Data extract Block Start
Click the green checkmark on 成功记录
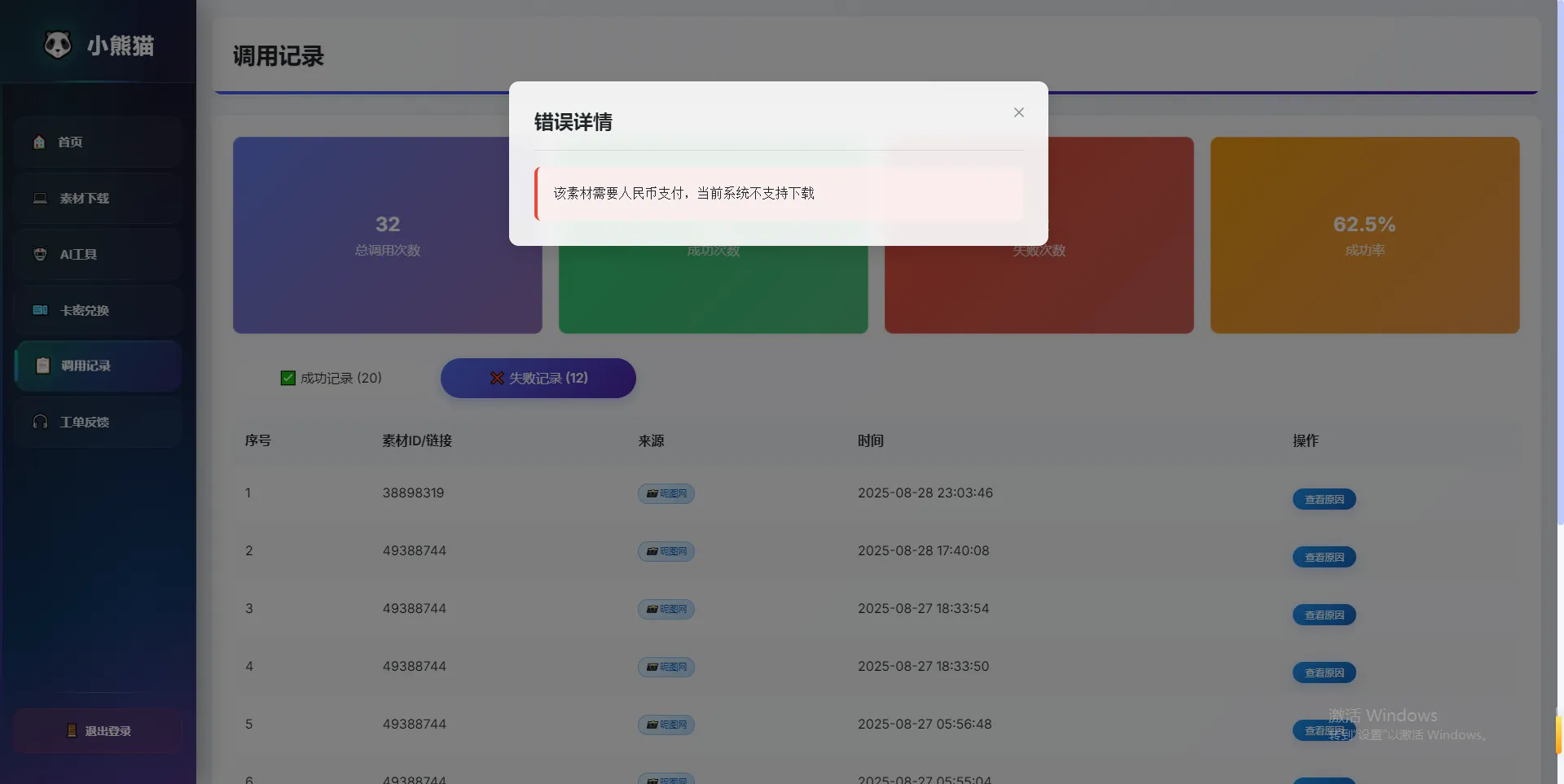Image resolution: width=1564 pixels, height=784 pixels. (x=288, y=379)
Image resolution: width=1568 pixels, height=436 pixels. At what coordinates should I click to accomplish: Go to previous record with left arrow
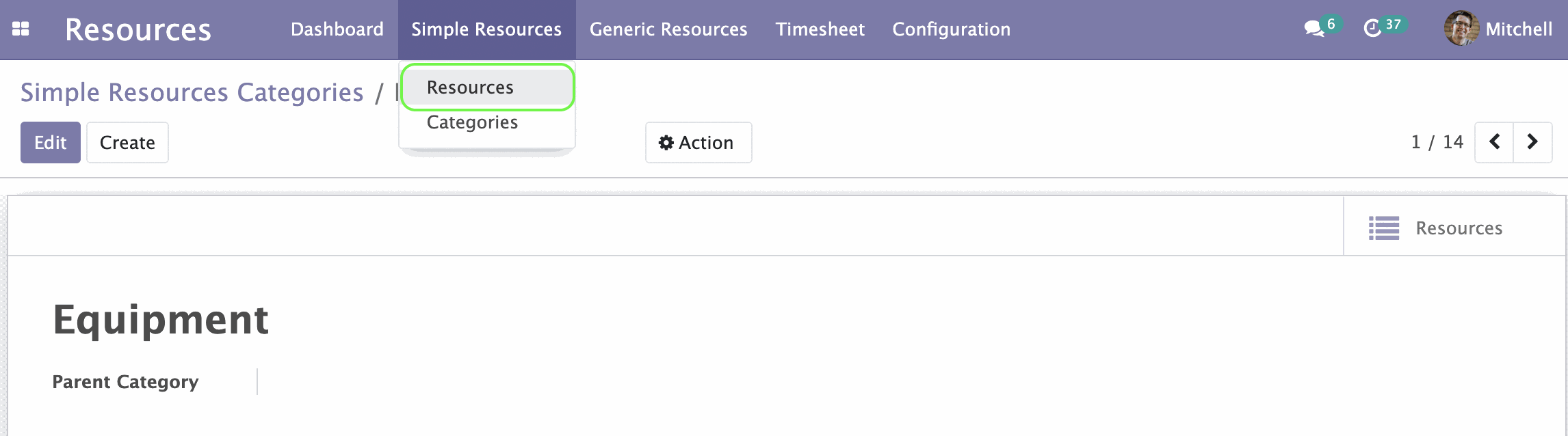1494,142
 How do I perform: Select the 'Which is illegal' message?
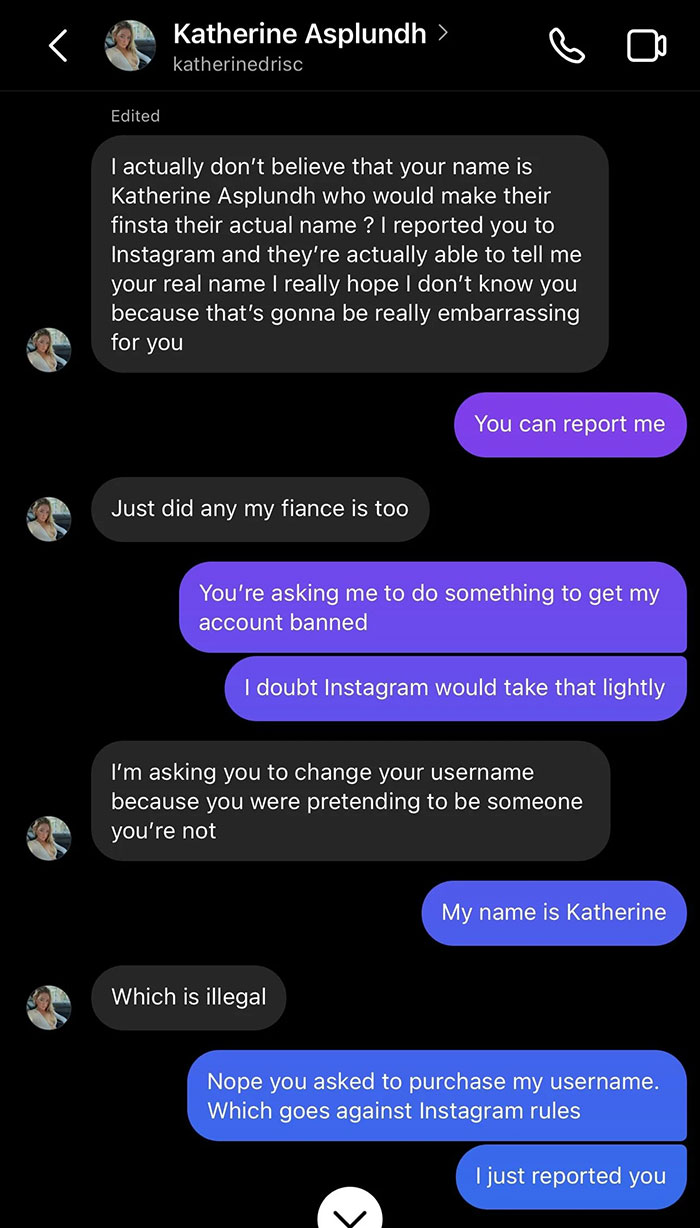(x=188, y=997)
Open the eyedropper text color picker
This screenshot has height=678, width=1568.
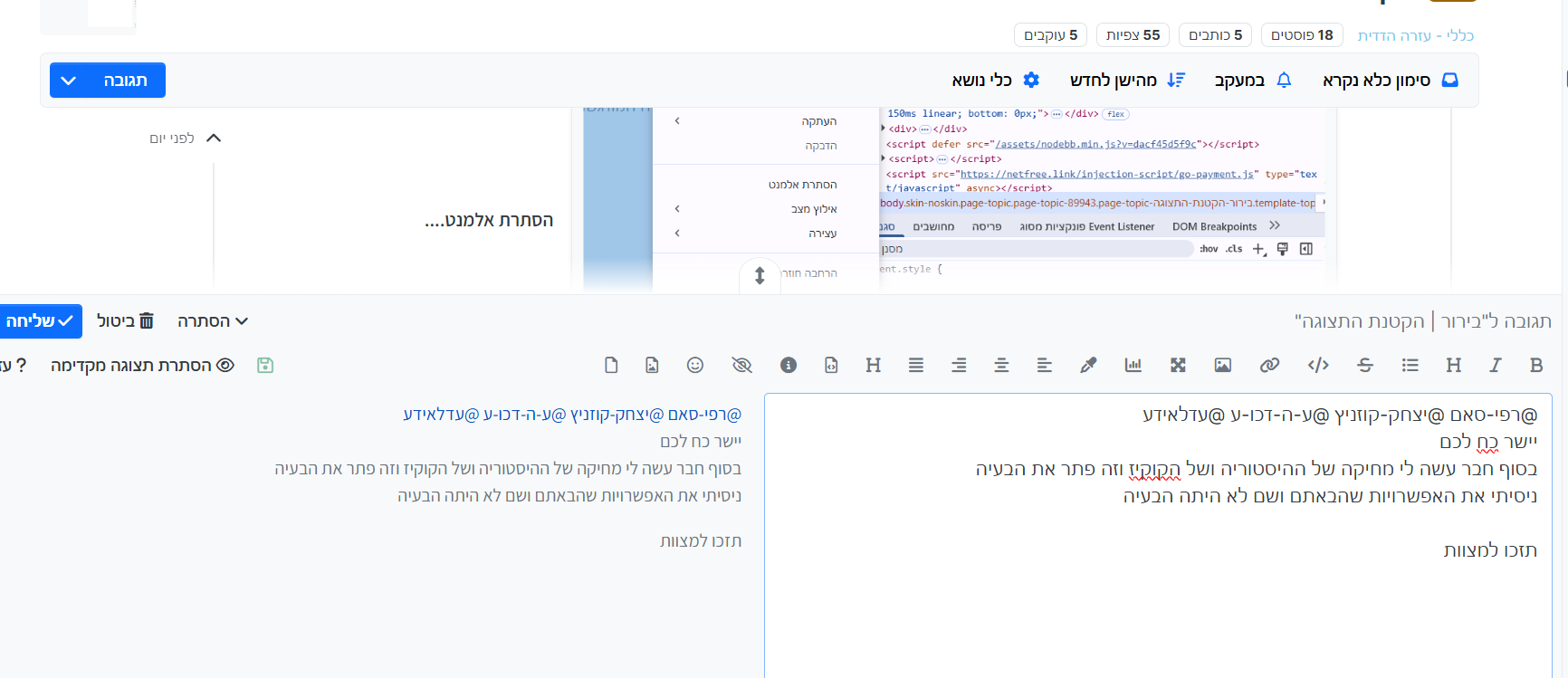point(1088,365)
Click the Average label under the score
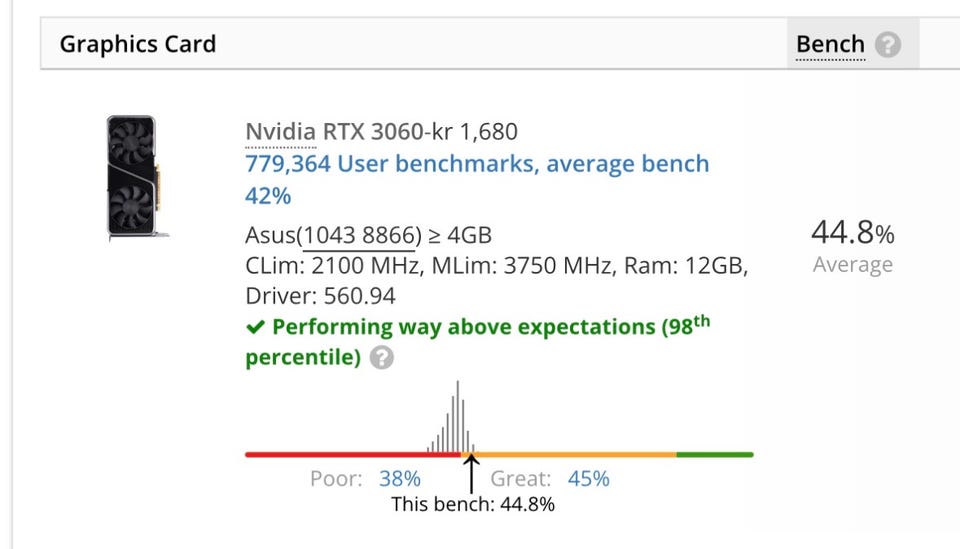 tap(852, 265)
Data extract Block End
** Requirement **
No pictures belong in the copy. Transcribe every entry exactly.

** Answer **
Click the green checkmark on 成功记录
Image resolution: width=1564 pixels, height=784 pixels. (x=288, y=379)
Image resolution: width=1568 pixels, height=436 pixels. At what coordinates should I click to accomplish: Go to previous record with left arrow
1494,142
 How do I perform: Select the 'Which is illegal' message?
(x=188, y=997)
Open the eyedropper text color picker
This screenshot has height=678, width=1568.
point(1088,365)
Click the Average label under the score
 tap(852, 265)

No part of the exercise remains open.